Work task:
Among the lines below, keep only those from the one containing "This screenshot has width=1267, height=550." through the one containing "Task: Open the", and reproduce them exactly.

━━━ Exercise input ━━━

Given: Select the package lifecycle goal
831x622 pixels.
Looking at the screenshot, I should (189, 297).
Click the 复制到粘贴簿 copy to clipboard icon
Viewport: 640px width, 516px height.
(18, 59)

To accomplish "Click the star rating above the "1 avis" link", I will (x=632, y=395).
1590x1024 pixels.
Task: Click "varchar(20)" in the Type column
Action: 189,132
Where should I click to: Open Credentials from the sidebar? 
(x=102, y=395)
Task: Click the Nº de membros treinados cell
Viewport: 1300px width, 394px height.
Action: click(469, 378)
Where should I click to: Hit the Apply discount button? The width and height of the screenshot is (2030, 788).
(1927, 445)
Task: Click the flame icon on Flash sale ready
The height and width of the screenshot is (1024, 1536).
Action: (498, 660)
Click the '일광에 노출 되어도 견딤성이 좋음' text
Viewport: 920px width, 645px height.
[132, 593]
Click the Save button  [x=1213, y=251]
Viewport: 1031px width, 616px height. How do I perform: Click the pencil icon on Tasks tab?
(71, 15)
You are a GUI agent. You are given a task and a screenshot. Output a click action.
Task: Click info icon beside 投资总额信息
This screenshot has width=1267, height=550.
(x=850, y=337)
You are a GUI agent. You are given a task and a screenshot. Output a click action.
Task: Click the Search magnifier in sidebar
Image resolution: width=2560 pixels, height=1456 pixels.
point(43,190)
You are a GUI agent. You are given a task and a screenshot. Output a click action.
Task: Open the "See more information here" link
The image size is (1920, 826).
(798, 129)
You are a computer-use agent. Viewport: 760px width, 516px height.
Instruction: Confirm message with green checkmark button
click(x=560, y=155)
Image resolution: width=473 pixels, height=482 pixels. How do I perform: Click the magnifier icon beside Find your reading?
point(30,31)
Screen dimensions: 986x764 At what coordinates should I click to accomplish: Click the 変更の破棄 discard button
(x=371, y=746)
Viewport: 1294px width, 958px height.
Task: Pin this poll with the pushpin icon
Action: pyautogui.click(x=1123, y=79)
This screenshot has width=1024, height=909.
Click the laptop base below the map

━━━

Finished exercise:
This screenshot has width=1267, height=550.
(x=850, y=337)
You are a GUI agent. You are given a task and a screenshot. Output a click action.
Task: Click the Search magnifier in sidebar
Image resolution: width=2560 pixels, height=1456 pixels.
point(43,190)
You are a GUI agent. You are given a task and a screenshot. Output a click action.
Task: Open the "See more information here" link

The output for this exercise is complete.